The [1st] TRO [] did not reflect [the 191st district judge's] order to pay [$6000 with the District Clerk registry and $2000 every month thereafter][] and in order for the District Clerk to accept [Johnson's] monies they needed an order to reflect that. During this time, on or about January 3, 2019, [the 191st district judge] was out of town, therefore, [the 298th district judge] signed the [2nd TRO] so that the District Clerk could put it in the system and accept [Johnson's] money so that he may be compliant with the [191st district] judge's original order [or the 1st TRO].[]
In contrast, Catapult Capital maintains that:
Unfortunately, the facts and circumstances surrounding the 2nd TRO [are] a complete mystery to [Catapult Capital]. After the 191st district [judge] concluded the temporary injunction [hearing] on December 14, 2018, and took the matter under advisement, nothing was sent or communicated to [Catapult Capital]. For example, [Catapult Capital] was not apprised of how or why or by what means the 298th district [judge] became involved to sign the 2nd TRO.

Johnson does not point to anything in the record showing that the 191st district judge ordered him to deposit these sums into the district clerk's registry prior to the 2nd TRO. However, we note that on January 2, 2019, the county court judge signed an order requiring deposits in the specified amounts to be deposited in the county court's registry.

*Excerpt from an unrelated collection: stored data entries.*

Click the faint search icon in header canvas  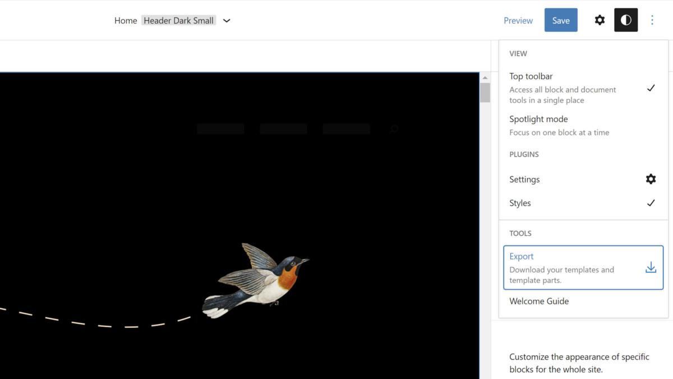click(x=394, y=129)
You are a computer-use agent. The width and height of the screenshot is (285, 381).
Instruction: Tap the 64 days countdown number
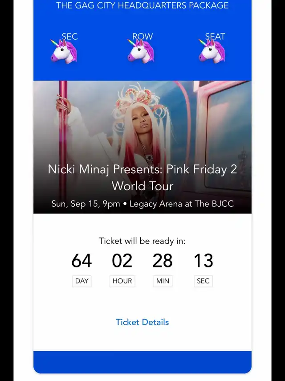[x=81, y=261]
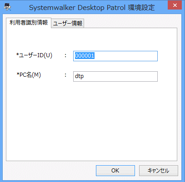Click the empty tab strip right of ユーザー情報
185x182 pixels.
130,23
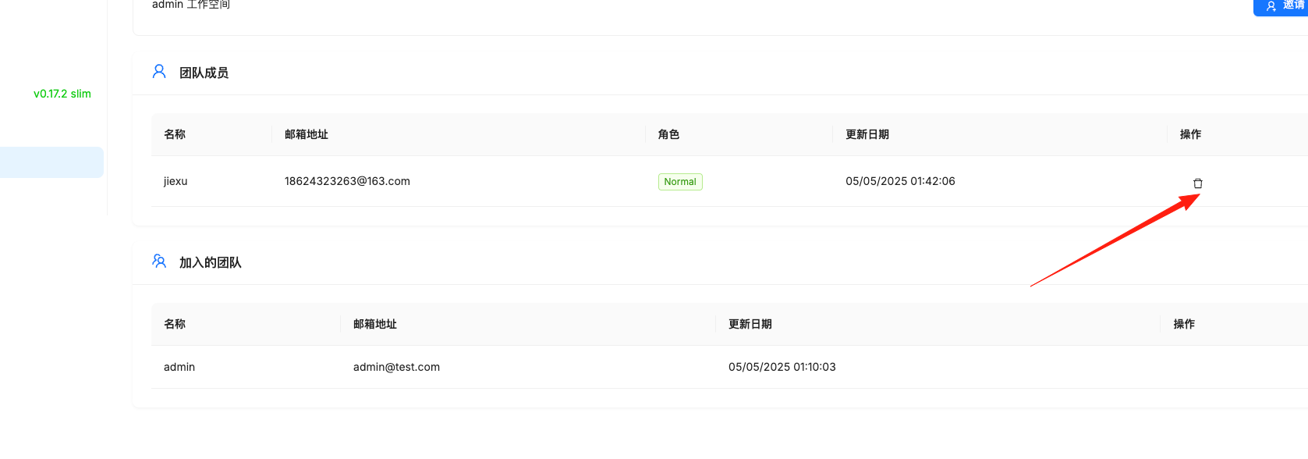Click the admin@test.com email address

point(396,367)
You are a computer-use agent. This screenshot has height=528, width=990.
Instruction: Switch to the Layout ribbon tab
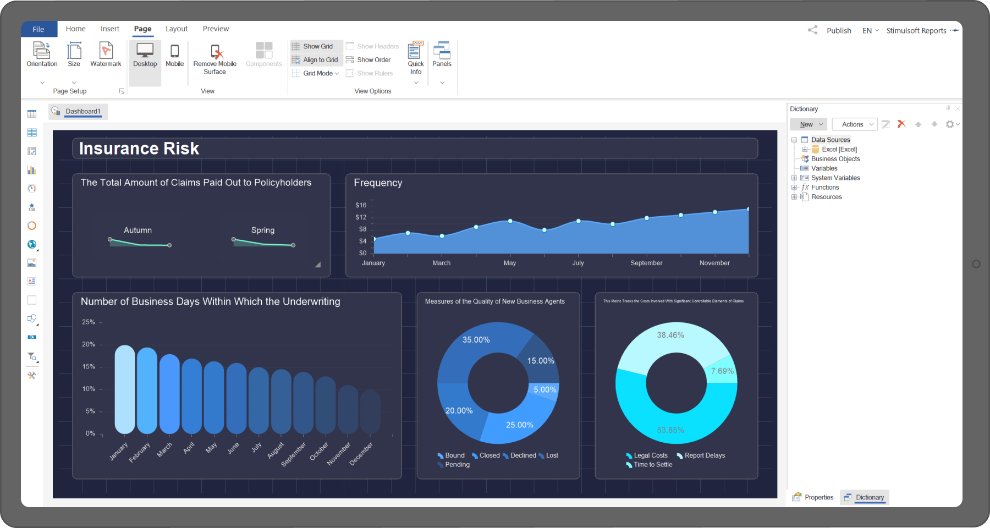[177, 29]
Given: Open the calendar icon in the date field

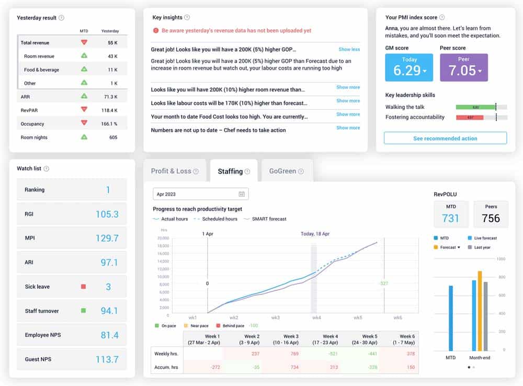Looking at the screenshot, I should [x=242, y=194].
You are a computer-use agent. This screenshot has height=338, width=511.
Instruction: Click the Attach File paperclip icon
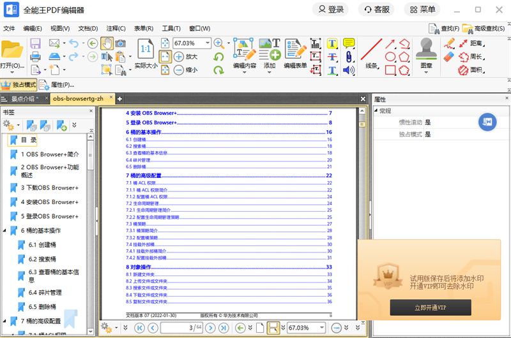pyautogui.click(x=349, y=56)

We note that the 1st TRO expired on December 14, 2018, and it was not extended by the 191st district judge.

A. Applicable Law

The rules of practice and procedure in civil district court allow district judges to exchange courts and transfer cases from one court to another. See TEX. R. CIV. P. 330(e); see also TEX. CONST. art. V, § 11 ("And the District Judges may exchange districts, or hold courts for each other when they may deem it expedient . . . ."); Masa Custom Homes, L.L.C. v. Shahin, 547 S.W.3d 332, 335 (Tex. App.—Dallas 2018, no pet.). Further, the rules allow district judges to "hear any part of any case or proceeding pending . . . and determine the same" and "to hear and determine any question in any case, and any other judge may complete the hearing and render judgment in the case." TEX. R. CIV. P. 330(g) (emphasis added); see also Masa Custom Homes, 547 S.W.3d at 335. However, the rules of civil procedure do not authorize a judge to render a decision following a hearing unless she personally heard the evidence on which the order or judgment is based. See Masa Custom Homes, 547 S.W.3d at 335; W.C. Bank, Inc. v. Team, Inc., 783 S.W.2d 783, 785 (Tex. App.—Houston [1st Dist.] 1990, no writ). When a judge has no authority to render an order or judgment, that order or judgment is void. See Masa Custom Homes, 547 S.W.3d at 338. An appellate court has no jurisdiction to consider the merits of an appeal of a void order or judgment. See id.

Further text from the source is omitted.